In Wednesday's hearing titled "The Dodd-Frank Act and Regulatory Overreach [3]," the Financial Services Subcommittee on Oversight and Investigations examined the causes of the 2008 financial crisis and the subsequent passage of Dodd-Frank in 2010 along with the regulatory burdens that Dodd-Frank created.

"Those who supported Dodd-Frank have been more concerned with helping special interests in Washington than their constituents back home and the proof is in the numbers," said Representative Sean Duffy (R-Wisconsin), chairman of the subcommittee. "Fewer people have returned to the work force than in any other modern recovery. Our community banks are closing every week, Main Street lenders are being slowly euthanized and the number one cause that I hear from people in Wisconsin is the excessive regulatory burden imposed by this administration. Dodd-Frank is a major cause of that burden."

Duffy said that the "crushing regulatory regime" of Dodd-Frank has perpetuated unemployment, stifled hiring, and made it harder for people to obtain loans to either buy a home or expand their business.

One of the witnesses at the hearing, Dean and Professor of Law at the University of Virginia School of Law Paul G. Mahoney, said a consequence of Dodd-Frank will be fewer and larger banks in the United States, because Dodd-Frank has layered on "costly new regulations that the large banks can afford but smaller ones cannot."

Key takeaways from Wednesday's hearing include: Dodd-Frank was hastily passed in reaction to the financial crisis and benefits big banks at the expense of consumers; the 2008 financial crisis was caused not by market failures but by bad federal government housing policies that pushed people into buying homes they could not afford, and that regulators charged with monitoring the financial system failed to act until it was too late despite having all the authority they needed to regulate the system; and that Dodd-Frank will be ineffective at preventing the next financial crisis because it failed to address the fundamental causes of the 2008 crisis, and it paved the way for the next financial crisis by passing "too big to fail" into law and allowing taxpayer-funded bailouts for financial institutions deemed as "systemically important."

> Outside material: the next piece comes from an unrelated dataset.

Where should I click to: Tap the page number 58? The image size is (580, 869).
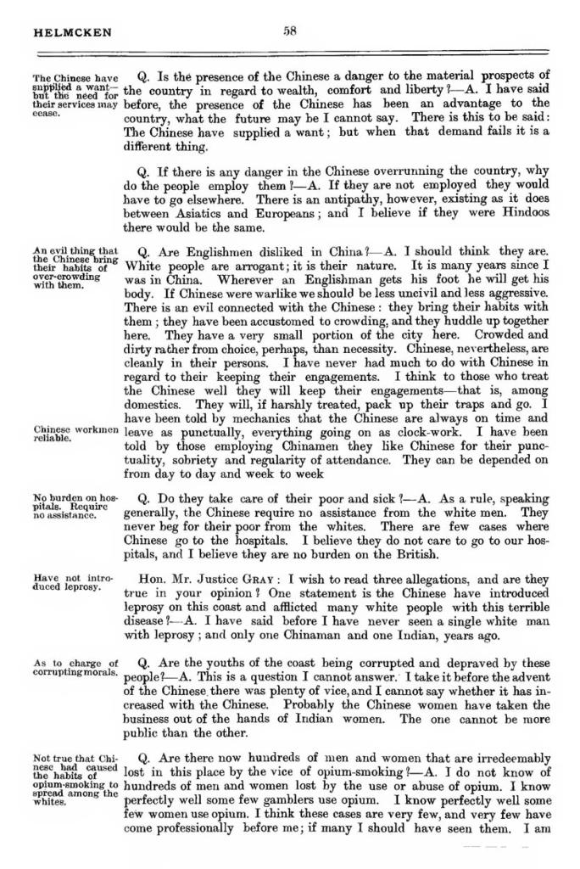(x=290, y=31)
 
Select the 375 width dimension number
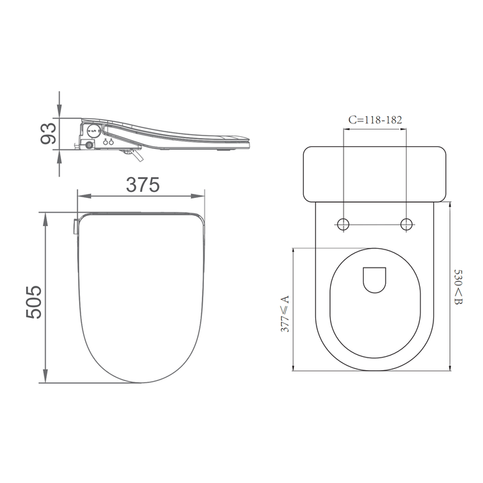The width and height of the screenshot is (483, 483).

Another witness at Wednesday's hearing, Hester Peirce, Director of the Financial Markets Working Group at the Mercatus Center at George Mason University, said that the drafters of Dodd-Frank were working without full information, since the Financial Crisis Inquiry Commission which Congress charged with determining the cause of the financial crisis did not issue a report until six months after Dodd-Frank was passed into law.

"As the failures and bailouts of the financial crisis accumulated, so too did the calls for a quick and thorough rewriting of the financial regulatory rulebook," Peirce said. "The resulting Act was the product of fear and fury, not of careful analysis. Grounded in an inaccurate market failure narrative, Dodd-Frank expands regulators’ authority to enable them to play a more central role in managing the financial system and identifying and mitigating systemic risks. This approach to financial regulation, while a natural response to a market failure narrative, only increases the vulnerability of financial system to regulatory failure."